I used to judge my parents greatly growing up. Many kids do because in our youthful ignorance, we often think we get the short end of the stick and we don't understand what all it is our parents provide us with and how challenging it often is just to put a roof over somebody's head and have food on the table and all the other necessities. However, as an adult, I appreciate them more now than I ever did. Because my own kids have taught me that it's not all that easy being a parent, and so now I have a lot better understanding than I used to. As will your daughter, one day. :)
Dani, you said pretty much everything I wanted to say.
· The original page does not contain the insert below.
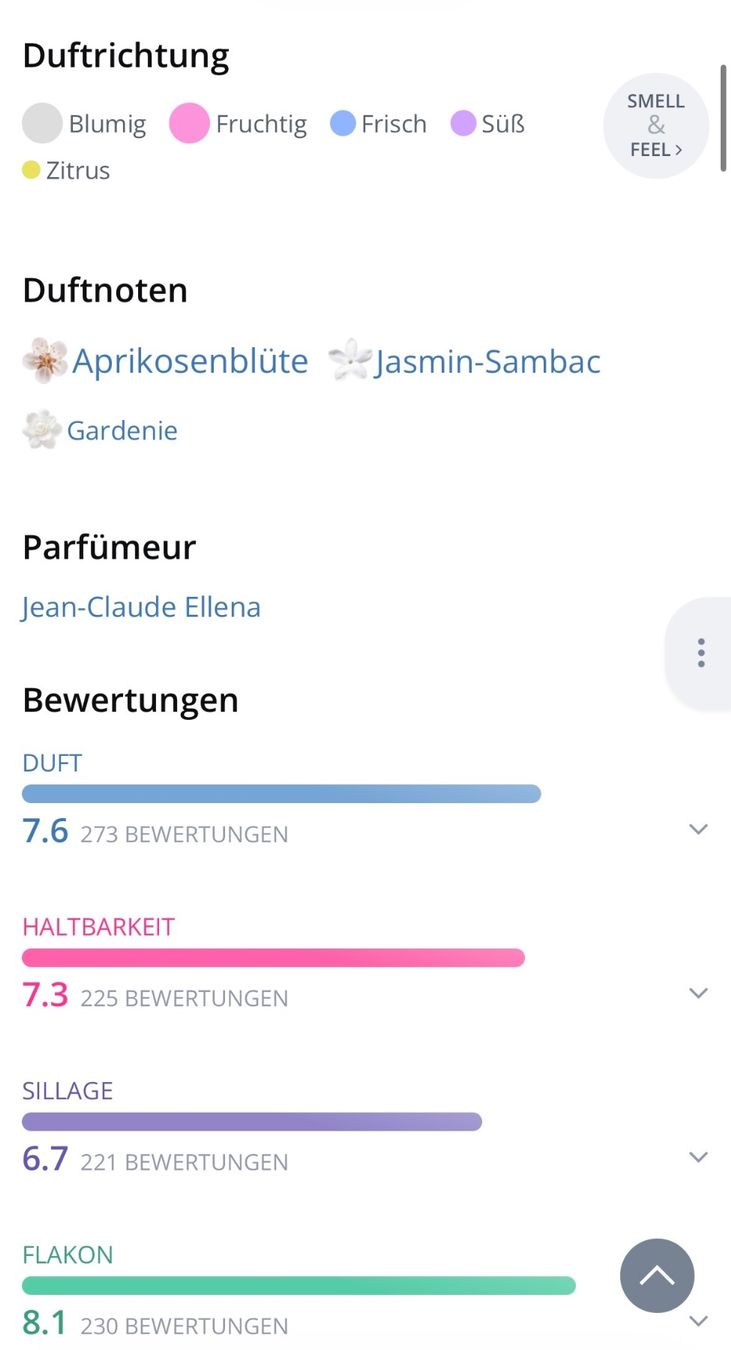Open the Aprikosenblüte note link
731x1350 pixels.
[190, 361]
I've asked my pastor for some advice, but I also wanted to see what people here have to say. Almost 2 years ago, my daughter Amber moved to Texas after meeting a guy on the Internet. I didn't want her to go, but, since she was 18, I couldn't stop her from going. It was hard enough watching her leave to go shack up with some guy she barely knew, but one of the reasons it was really hard was because I know she didn't leave only because of the guy. I know she left, in part, because I wasn't always nice to her. I have a bad temper and she is the type of person that can push buttons, and when she was being mouthy or rebellious, I would say mean things like, "You're stupid!" Even before she left, I tried to make up for those things by stopping with the name calling and trying to be more positive and telling her she's smart enough to finish high school when she was struggling with her classes and told her she is pretty when she complained that she is ugly. She joined the "emo" crowd for awhile in her teens and dabbled in cutting herself and did the bulemic thing for a short time, too. As far as I know, she isn't doing these things anymore, fortunately. Amber always was an insecure kid, so I don't think I'm fully to blame for things, but in her teen years she sure frustrated me often and I know I said things that were not nice. I think she is still hurt by the things I've said to her. I didn't hear from her this Father's day. I don't remember if she called the year before or not. She does keep in touch with my wife and I somewhat, but it's sparse and its been awhile since we've heard from her. My pastor suggested I write her a letter and apologize for the hurtful things I've said to her. I guess it's something, but is it enough? Or, has the damage been irreversibly done? :(
Write the letter, definitely. There is no way she is better off without you in her life, the mere facts that you recognize you have done her wrong in the past and that you are contemplating ways to repair your relationship with her show how much you care about her and love her. It is always better to have a person like this, especially a father, in your life than it is to have them out of it. All you can do is try different things to repair your relationship. Try this letter, if that doesn't work, try calling, if that doesn't work try going to visit her, etc. Eventually she will realize how much you care and how sorry you are and how much she needs you in her life. Stay strong and pray that God will give you the insight necessary to know what to do to repair your relationship. I will be praying for you! :pray:

AriaAtEase
Jul 30th 2010, 08:34 AM
Warrior,
I can't tell you how powerful an apology is to a child from a parent.
Don't expect her to really understand you or 'see' that you were right about a lot of things for several more years. But it will all hit her one day, and the light will come on. 'Doesn't mean we are perfect parents. At some point, we should apologize so they can heal. Later, when we're old, maybe they'll make us a cup of tea.
Write the letter!

Warrior4God
Jul 30th 2010, 09:03 AM
Well, I have written the letter. I just laid it all out and told my daughter how sorry I was for some of the things I said and that I would take it all back if I could. I had sent the letter off a week ago, but, because I wrote my daughter's address incorrectly, the letter got sent back to me.:B Oh, well. I will correct it and send it off again.